FDA Fast-Tracks Investigational Hunter Syndrome Formulation

Shire recently announced that the FDA has granted Fast Track designation to its investigational treatment for neurocognitive decline associated with Hunter syndrome (MPS II).

Shire recently announced that the FDA has granted Fast Track designation to its investigational treatment for neurocognitive decline associated with Hunter syndrome (MPS II).

Idursulfase-IT is a formulation of Shire’s currently approved Hunter syndrome treatment, idursulfase (Elaprase), that can be directly administered into the cerebrospinal fluid via an intrathecal drug delivery device. In contrast with the new formulation, Elaprase is administered intravenously and does not cross the blood-brain barrier in sufficient amounts.

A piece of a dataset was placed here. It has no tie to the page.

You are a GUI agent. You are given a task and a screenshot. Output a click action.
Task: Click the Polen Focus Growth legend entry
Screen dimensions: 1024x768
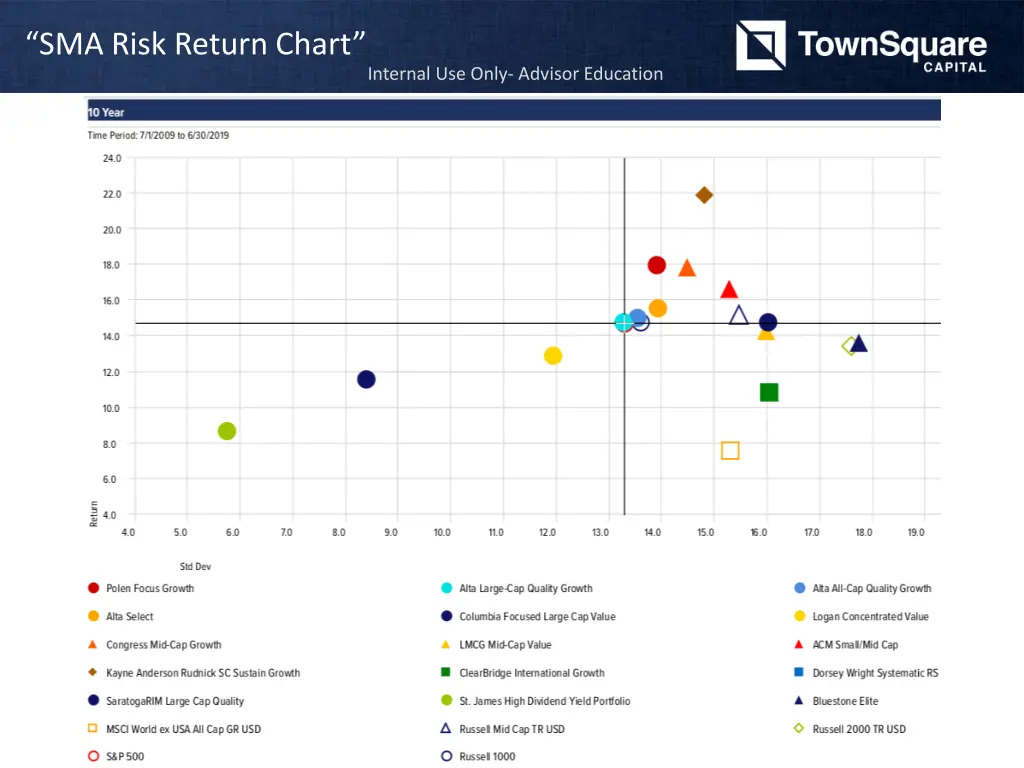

The FDA’s inclusion of idursulfase-IT in its Fast Track program will expedite the drug’s review process and increase its likelihood of being eligible for priority review if Shire can provide ample clinical data.

“This is not only the first treatment being investigated to address the significant unmet need of slowing the cognitive decline in MPS II patients, but also the furthest an intrathecal program for enzyme replacement has ever progressed,” said Philip J. Vickers, MD, head of research and development at Shire, in a press release. “This Fast Track designation is further recognition of the critical need to develop new, effective therapy options for patients with Hunter syndrome with cognitive impairment.”

Shire is currently enrolling patients in a controlled, randomized, open-label, multi-center, assessor-blinded phase 2/3 trial to assess the effect of idursulfase IT in pediatric Hunter syndrome patients with early cognitive impairment who receive and tolerate Elaprase. The manufacturer is also planning an extension study to evaluate the drug’s long-term safety and efficacy.